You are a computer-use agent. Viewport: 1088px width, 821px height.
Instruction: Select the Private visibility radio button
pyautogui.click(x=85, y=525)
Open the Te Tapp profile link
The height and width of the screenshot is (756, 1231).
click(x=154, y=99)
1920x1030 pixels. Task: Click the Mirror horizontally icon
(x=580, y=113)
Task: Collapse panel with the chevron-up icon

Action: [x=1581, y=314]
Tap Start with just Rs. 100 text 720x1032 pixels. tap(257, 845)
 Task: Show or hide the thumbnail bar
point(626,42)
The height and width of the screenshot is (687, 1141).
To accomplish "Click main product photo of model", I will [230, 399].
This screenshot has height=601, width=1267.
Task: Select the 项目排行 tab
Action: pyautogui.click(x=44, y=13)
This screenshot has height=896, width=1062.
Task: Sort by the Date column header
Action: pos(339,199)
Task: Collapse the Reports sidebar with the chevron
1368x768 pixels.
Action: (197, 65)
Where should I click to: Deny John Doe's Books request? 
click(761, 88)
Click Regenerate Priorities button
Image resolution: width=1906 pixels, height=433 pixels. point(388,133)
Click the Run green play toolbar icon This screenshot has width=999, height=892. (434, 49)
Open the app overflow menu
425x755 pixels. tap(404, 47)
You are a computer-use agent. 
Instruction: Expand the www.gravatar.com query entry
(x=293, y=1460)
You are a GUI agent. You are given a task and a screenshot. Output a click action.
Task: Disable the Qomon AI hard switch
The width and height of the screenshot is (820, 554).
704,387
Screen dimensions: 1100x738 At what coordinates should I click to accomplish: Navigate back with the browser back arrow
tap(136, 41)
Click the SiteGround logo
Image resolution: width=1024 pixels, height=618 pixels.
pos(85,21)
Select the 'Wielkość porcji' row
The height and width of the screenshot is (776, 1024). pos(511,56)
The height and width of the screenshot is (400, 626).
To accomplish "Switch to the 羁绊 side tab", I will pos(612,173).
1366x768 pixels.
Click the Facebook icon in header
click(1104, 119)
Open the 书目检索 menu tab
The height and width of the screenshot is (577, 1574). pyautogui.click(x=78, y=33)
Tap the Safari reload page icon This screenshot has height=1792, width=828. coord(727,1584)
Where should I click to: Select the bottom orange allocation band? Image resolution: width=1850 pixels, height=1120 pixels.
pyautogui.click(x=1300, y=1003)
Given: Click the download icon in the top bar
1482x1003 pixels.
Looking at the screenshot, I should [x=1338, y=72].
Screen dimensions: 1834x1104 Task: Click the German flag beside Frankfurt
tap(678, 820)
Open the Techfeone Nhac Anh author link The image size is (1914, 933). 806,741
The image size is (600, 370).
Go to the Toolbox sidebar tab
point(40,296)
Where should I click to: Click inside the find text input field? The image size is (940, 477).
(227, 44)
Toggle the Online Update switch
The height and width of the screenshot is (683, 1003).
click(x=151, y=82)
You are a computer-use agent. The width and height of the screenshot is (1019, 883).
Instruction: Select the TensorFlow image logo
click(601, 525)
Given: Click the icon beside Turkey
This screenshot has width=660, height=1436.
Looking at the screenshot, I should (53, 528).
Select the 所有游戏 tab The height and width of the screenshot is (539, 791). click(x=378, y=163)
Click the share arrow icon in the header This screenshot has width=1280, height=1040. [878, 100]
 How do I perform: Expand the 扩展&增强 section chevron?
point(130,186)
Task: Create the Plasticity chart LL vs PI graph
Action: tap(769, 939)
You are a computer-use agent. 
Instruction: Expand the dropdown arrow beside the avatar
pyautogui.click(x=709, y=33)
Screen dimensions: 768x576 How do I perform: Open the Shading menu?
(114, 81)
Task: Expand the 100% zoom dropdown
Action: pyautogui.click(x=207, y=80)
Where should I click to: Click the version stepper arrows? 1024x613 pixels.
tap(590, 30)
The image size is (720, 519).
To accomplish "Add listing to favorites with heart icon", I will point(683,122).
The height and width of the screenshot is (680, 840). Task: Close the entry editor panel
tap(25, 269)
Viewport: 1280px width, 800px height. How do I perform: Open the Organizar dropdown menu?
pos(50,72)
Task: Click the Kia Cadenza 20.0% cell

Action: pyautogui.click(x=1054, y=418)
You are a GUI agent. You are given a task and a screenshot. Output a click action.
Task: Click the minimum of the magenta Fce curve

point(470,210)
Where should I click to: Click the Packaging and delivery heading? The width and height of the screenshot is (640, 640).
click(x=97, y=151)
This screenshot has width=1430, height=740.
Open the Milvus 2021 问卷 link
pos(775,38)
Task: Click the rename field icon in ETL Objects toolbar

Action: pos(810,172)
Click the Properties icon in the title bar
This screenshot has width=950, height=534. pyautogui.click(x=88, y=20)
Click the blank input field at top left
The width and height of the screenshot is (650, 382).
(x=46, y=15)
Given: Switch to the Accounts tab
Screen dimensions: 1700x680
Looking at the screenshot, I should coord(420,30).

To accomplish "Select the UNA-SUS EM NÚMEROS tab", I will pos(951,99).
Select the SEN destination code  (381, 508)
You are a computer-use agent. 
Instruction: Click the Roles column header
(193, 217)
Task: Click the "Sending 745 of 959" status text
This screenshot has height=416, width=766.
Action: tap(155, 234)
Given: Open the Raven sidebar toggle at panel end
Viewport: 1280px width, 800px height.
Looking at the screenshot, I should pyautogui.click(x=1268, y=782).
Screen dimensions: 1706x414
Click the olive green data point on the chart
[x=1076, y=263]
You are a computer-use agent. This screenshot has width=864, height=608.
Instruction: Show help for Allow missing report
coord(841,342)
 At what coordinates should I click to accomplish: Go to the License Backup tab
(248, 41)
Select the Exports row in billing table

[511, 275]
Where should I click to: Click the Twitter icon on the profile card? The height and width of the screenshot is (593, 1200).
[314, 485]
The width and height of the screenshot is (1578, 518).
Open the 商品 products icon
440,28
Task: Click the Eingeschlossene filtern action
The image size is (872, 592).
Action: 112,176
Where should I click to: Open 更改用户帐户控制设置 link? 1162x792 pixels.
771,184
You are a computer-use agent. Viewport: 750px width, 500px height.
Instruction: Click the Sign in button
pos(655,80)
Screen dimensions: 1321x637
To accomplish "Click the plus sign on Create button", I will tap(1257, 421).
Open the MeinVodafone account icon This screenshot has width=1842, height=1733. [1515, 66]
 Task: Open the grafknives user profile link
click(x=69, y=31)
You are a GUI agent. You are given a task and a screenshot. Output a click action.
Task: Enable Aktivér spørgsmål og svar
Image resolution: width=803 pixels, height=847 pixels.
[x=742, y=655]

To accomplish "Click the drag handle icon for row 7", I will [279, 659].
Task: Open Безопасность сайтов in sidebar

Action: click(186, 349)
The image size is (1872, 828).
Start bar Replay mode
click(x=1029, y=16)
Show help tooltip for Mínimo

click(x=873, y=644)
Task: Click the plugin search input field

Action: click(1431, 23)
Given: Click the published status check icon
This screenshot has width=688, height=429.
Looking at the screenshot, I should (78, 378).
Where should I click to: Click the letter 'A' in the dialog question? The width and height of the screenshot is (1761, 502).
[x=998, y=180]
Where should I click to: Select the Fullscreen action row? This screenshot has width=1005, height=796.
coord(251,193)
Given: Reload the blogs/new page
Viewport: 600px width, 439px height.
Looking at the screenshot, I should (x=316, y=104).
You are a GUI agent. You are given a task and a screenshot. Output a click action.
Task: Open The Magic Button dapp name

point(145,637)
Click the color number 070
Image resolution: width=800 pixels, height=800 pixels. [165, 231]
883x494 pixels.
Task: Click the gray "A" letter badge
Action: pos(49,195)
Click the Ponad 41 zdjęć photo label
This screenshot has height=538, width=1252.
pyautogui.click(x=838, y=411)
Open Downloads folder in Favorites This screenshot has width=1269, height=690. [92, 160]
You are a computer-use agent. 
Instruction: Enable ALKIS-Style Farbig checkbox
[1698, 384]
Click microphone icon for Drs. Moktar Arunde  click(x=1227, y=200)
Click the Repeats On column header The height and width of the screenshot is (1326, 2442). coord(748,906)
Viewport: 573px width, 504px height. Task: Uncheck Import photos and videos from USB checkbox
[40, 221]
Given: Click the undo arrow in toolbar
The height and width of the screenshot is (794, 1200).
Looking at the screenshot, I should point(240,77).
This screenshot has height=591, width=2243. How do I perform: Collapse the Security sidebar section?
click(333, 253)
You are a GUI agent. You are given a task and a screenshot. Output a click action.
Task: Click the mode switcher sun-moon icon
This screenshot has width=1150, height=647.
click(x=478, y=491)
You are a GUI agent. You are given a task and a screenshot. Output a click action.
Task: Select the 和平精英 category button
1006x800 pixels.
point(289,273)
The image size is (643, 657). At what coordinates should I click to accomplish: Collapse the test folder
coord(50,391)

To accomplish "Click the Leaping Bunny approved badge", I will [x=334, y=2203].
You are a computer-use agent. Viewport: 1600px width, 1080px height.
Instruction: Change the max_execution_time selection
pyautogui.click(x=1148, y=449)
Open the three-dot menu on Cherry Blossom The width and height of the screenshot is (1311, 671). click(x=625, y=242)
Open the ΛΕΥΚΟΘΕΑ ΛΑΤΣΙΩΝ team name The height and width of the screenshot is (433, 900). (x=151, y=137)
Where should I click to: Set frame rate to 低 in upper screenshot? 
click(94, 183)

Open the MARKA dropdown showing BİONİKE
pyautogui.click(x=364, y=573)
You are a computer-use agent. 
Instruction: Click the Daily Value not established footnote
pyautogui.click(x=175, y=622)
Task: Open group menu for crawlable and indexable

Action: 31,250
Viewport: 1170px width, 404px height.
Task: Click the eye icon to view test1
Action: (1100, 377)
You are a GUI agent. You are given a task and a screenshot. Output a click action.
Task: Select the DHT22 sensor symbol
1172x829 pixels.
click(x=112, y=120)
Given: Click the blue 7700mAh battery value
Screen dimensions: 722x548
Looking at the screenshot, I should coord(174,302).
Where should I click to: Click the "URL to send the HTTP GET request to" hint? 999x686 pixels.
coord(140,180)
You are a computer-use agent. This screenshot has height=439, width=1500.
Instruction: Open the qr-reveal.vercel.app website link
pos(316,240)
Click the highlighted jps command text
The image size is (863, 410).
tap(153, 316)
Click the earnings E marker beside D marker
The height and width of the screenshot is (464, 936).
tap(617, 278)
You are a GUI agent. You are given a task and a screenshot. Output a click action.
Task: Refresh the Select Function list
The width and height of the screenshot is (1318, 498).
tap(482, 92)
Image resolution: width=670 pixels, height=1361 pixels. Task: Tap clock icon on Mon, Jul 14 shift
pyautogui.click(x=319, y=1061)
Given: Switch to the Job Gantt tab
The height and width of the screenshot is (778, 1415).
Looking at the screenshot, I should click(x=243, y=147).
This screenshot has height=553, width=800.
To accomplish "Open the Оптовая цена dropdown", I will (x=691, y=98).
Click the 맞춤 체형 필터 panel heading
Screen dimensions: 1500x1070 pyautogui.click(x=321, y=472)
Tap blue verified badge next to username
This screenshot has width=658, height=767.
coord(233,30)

[EXERCISE OBJECTIVE]
Given the records above, reproduce precisely and only the lines between the line holding "Tap Start with" and the line holding "Tap the Safari", inclusive.

[WRITTEN SOLUTION]
Tap Start with just Rs. 100 text 720x1032 pixels. tap(257, 845)
 Task: Show or hide the thumbnail bar
point(626,42)
The height and width of the screenshot is (687, 1141).
To accomplish "Click main product photo of model", I will [230, 399].
This screenshot has height=601, width=1267.
Task: Select the 项目排行 tab
Action: pyautogui.click(x=44, y=13)
This screenshot has height=896, width=1062.
Task: Sort by the Date column header
Action: pos(339,199)
Task: Collapse the Reports sidebar with the chevron
1368x768 pixels.
Action: (197, 65)
Where should I click to: Deny John Doe's Books request? 
click(761, 88)
Click Regenerate Priorities button
Image resolution: width=1906 pixels, height=433 pixels. point(388,133)
Click the Run green play toolbar icon This screenshot has width=999, height=892. (434, 49)
Open the app overflow menu
425x755 pixels. tap(404, 47)
You are a computer-use agent. 
Instruction: Expand the www.gravatar.com query entry
(x=293, y=1460)
You are a GUI agent. You are given a task and a screenshot. Output a click action.
Task: Disable the Qomon AI hard switch
The width and height of the screenshot is (820, 554).
704,387
Screen dimensions: 1100x738 At what coordinates should I click to accomplish: Navigate back with the browser back arrow
tap(136, 41)
Click the SiteGround logo
Image resolution: width=1024 pixels, height=618 pixels.
pos(85,21)
Select the 'Wielkość porcji' row
The height and width of the screenshot is (776, 1024). pos(511,56)
The height and width of the screenshot is (400, 626).
To accomplish "Switch to the 羁绊 side tab", I will pos(612,173).
1366x768 pixels.
Click the Facebook icon in header
click(1104, 119)
Open the 书目检索 menu tab
The height and width of the screenshot is (577, 1574). pyautogui.click(x=78, y=33)
Tap the Safari reload page icon This screenshot has height=1792, width=828. coord(727,1584)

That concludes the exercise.